#### Excerpted passage
A Fine Line: Studio Crafts in Ontario from 1930 to the Present

Description

220 pages
Contains Bibliography, Index
$49.99
ISBN 1-55002-303-9
DDC 745.5'09713'0904

Publisher

Year

1998

Contributor

Photos by Peter Hogan
Reviewed by Patricia Morley

Patricia Morley is professor emerita of English and Canadian Studies at
Concordia University and an avid outdoor recreationist. She is also the
author of The Mountain Is Moving: Japanese Women’s Lives, Kurlek, and
Margaret Laurence: The Long Journey Hom

Review

A Fine Line offers a comprehensive and well-illustrated study that
places individual fine craft designers and makers in the context of the
craft movement in Ontario over the past seven decades. Patron and
activist Joan Chalmers calls it “the Bible of our past and present
makers of beautiful things.”

The book begins with a glossary of some 40 organizations active in the
field, perhaps the best known of which is the Canadian Guild of Crafts
(CGC, Ontario). The author proceeds to a detailed chronology of major
events in Ontario’s craft development from 1931 to 1998. Her preface
and the first chapter, “Defining Matters,” set the stage for the
main text: four long chapters that each cover 15 or more years.

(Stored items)
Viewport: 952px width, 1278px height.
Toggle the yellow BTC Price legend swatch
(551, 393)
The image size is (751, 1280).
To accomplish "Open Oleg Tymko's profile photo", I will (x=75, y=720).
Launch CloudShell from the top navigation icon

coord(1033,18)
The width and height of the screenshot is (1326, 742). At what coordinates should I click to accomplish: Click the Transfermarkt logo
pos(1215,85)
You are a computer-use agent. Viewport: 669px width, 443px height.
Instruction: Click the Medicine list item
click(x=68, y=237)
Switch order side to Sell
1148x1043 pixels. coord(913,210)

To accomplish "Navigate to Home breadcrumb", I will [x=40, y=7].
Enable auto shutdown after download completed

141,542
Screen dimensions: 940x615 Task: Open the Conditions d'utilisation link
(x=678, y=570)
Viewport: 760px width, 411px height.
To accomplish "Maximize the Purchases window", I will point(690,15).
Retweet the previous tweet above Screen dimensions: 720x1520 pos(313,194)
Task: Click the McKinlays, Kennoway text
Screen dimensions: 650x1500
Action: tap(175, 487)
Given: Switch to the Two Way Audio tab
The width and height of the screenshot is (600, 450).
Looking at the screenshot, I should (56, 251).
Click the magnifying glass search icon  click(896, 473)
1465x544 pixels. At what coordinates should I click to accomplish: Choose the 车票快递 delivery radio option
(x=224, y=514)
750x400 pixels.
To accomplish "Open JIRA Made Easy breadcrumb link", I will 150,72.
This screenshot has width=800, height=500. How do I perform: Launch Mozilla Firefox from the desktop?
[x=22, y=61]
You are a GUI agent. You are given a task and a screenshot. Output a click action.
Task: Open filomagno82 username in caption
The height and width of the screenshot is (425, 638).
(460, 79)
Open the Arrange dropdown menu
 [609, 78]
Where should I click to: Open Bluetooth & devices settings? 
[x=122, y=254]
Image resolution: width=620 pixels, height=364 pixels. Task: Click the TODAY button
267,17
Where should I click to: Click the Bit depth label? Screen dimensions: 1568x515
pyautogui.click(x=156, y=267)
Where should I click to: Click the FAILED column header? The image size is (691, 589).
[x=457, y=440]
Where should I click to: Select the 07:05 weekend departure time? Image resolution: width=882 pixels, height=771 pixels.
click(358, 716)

#### Work request
Reproduce the complete book review above word for word, with no changes.

#### Task result
A Fine Line: Studio Crafts in Ontario from 1930 to the Present

Description

220 pages
Contains Bibliography, Index
$49.99
ISBN 1-55002-303-9
DDC 745.5'09713'0904

Publisher

Year

1998

Contributor

Photos by Peter Hogan
Reviewed by Patricia Morley

Patricia Morley is professor emerita of English and Canadian Studies at
Concordia University and an avid outdoor recreationist. She is also the
author of The Mountain Is Moving: Japanese Women’s Lives, Kurlek, and
Margaret Laurence: The Long Journey Hom

Review

A Fine Line offers a comprehensive and well-illustrated study that
places individual fine craft designers and makers in the context of the
craft movement in Ontario over the past seven decades. Patron and
activist Joan Chalmers calls it “the Bible of our past and present
makers of beautiful things.”

The book begins with a glossary of some 40 organizations active in the
field, perhaps the best known of which is the Canadian Guild of Crafts
(CGC, Ontario). The author proceeds to a detailed chronology of major
events in Ontario’s craft development from 1931 to 1998. Her preface
and the first chapter, “Defining Matters,” set the stage for the
main text: four long chapters that each cover 15 or more years.